▶ **ЧТО НУЖНО СДЕЛАТЬ**: Переведите на английский язык предложение «Вытянутый по горизонтали холст усиливает чувство неумолимого падения» из приведенного ниже текста о картине Врубеля «Демон поверженный».

▶ **ЦИТИРУЕМЫЙ ТЕКСТ**:
+---+
Об исступленном творческом состоянии, в котором Врубель уже на выставке «Мира искусства» вновь и вновь переписывал картину, Ге тоже вспоминала: «Были дни, что “Демон” был очень страшен, и потом опять появились в выражении лица Демона глубокая грусть и новая красота. Михаил Александрович говорил, что теперь Демон уже не повержен, а летит; и многие видели полет Демона». Как заметила исследовательница творчества Врубеля Нина Дмитриева, «может быть, именно в этом вихре мельканий, чередований обликов и выражений, в этой многоликой превращаемости и состояла сущность образа, которым художник был одержим».
Тело Демона скованно могучими космическими объятиями. Вытянутый по горизонтали холст усиливает чувство неумолимого падения. Ощущению катастрофы способствует странный, словно опрокинутый горный пейзаж, что подчеркнуто синим треугольником неба, обращенным вверх в центре композиции. В то же время сложные вихреобразные синусоиды, пронизывающие единым ритмом тело Демона, его изломанные крылья, вихреобразные потоки облаков противостоят падению — Демон парит. Тело Демона пыточно вывернуто и направлено вниз по падающей диагонали, но изменился жест рук. Крестообразно заломленные руки намечают противоположное движение, сопротивление падению. Они обрамляют голову, расположенную по диагонали, направленной вверх.
Исследователи творчества Врубеля неоднократно обращали внимание на сходство положения головы Демона поверженного с положением головы Христа в композиции «Надгробный плач» киевского периода.
Голова, точнее, лицо превращено в почти призрачную маску, на которой выделяются огромные горящие из тьмы глаза. Это лицо отделено от тела черной тенью и словно принадлежит иному существу, восстающему из праха, рождающемуся в муках смерти. На венце Демона играет розовый луч, падающий из верхнего правого угла композиции, словно платоновский «луч истины», лишь прикосновением к которому душа обретает бессмертие. В борьбе со смертью рождается новое окрыленное существо, подобное Серафиму, вестнику света. Голова Демона продолжается золотыми крыльями.
+---+
▶ **ИСХОДНЫЕ ДАННЫЕ**:
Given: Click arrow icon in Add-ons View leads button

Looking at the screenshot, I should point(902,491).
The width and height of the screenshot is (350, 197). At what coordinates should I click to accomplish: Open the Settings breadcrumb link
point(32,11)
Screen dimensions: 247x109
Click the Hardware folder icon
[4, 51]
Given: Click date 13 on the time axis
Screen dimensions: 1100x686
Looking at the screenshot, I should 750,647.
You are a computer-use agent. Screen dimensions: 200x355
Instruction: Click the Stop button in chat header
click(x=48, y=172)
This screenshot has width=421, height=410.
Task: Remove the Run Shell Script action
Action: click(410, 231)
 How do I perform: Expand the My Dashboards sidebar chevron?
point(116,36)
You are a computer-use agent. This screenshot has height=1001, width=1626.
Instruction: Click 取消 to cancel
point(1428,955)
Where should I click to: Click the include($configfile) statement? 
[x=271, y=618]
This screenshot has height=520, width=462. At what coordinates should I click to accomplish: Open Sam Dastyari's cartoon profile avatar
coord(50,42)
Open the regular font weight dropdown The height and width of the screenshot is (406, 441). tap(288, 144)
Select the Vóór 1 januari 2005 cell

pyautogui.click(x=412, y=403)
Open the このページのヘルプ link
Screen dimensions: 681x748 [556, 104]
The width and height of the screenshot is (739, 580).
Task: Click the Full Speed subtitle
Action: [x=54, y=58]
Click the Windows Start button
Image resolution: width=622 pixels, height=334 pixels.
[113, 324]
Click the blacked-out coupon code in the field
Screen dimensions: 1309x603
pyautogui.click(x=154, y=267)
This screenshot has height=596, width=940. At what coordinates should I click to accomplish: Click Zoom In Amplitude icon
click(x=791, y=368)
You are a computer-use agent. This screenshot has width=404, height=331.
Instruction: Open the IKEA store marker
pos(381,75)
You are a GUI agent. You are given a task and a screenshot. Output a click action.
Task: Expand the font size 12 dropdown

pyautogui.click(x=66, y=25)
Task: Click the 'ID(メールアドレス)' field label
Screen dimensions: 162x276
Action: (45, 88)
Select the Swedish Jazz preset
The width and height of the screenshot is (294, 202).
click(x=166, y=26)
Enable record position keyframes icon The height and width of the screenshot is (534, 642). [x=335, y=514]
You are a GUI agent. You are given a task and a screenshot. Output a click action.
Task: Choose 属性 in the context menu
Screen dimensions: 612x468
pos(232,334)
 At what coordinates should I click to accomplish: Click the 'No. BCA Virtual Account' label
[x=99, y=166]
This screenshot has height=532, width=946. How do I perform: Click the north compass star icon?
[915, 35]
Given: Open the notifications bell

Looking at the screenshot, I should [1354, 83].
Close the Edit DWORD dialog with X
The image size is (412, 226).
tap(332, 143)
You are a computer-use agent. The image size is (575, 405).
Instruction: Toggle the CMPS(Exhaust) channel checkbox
+---+
▶ **ГОТОВЫЙ ОТВЕТ**: The horizontally elongated canvas heightens the sense of an inexorable fall.